A List of Famous Electric Guitars and the Legends Who Played Them
5. Fender Telecaster, played by Jimmy Page
As one of the most effective and revolutionary designs for electric guitars, the Fender Telecaster was the first commercial solid-body, cutaway electric guitar produced by Fender. Page selected this pattern for the rhythmic hard rock solo in the final section of Led Zeppelin’s monumental 8-minute hit, “Stairway to Heaven,” from the band’s 1971 album, Led Zeppelin IV. The arrangement brought out the cutting twang and warm bluesy tone of the Fender Telecaster that had previously made it a favorite among country musicians.
4. Gibson ES-355, famously played by BB King
Hailed as the world’s first commercial semi-hollow electric guitar, the Gibson ES-355 provided the versatility of the solid body with the warmer, smoother tone of an acoustic guitar.
King’s instrument of choice is a black Gibson ES-355, which he calls “Lucille”. The name is reminiscent of a near-death experience involving a fire at a club where King was performing, which allegedly started due to two men fighting over a woman named Lucille. An excellent solo with the warm tone of “Lucille” can be heard on the track “The Thrill Is Gone” from his 1969 album, completely fine.
3. Gibson ES-175, famously played by Joe Pass
The virtuoso American jazz guitarist has collaborated with almost every jazz musician in the industry and almost always with his Gibson ES-175 in hand. Considered one of the most famous jazz guitars in history, the Gibson ES-175 is more accessible than the Gibson L-5, due to its fully laminated construction which reduces overall cost and prevents unwanted feedback.
Pass has been hailed as one of the greatest jazz guitarists of all time for his refined technique, sophisticated harmonic sensibility and sonic purity. A great example of Pass’ talent and the smooth sound of the Gibson ES-175 is featured on his incredible 1973 album, Virtuoso.

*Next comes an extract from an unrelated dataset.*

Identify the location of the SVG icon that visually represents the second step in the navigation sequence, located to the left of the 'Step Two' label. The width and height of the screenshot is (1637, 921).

2. Fender Stratocaster, famously played by Jimi Hendrix
Famous for his outrageous techniques and for burning his guitar on stage during his live sets, Hendrix used the Stratocaster model of Fender guitar for most of his career. One of the most copied guitar shapes, the Stratocaster is an extremely versatile model that has been used in genres ranging from country to heavy metal. Hendrix’s Stratocaster was his favourite, which he lovingly nicknamed “Black Beauty”. Its double cutaway feature allowed Hendrix to access the upper frets and achieve higher notes than most guitars of its type, as shown on the hit single “All Along The Watchtower” from his album of 1968, electric ladyland.

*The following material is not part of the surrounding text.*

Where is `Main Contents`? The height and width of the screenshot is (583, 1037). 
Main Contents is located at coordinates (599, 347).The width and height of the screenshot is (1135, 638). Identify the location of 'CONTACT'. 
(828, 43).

1. Gibson L-5, played by Wes Montgomery
First produced in 1922, the Gibson L-5 model was considered the finest rhythm guitar of the big band era. Easily identified by its f-holes (sound holes resembling the shape of a lowercase “f”) and hollow design, by the time Montgomery entered the scene in 1958, the Gibson L-5 had become an easily accessible standard.
A notable characteristic of Montgomery’s sound was that he played with his thumb rather than a standard guitar pick. Feeling that the pick never produced the right sound, he used the fleshy part of his thumb to create the distinct sound featured on his remarkable 1960 album, Wes Montgomery’s incredible jazz guitar.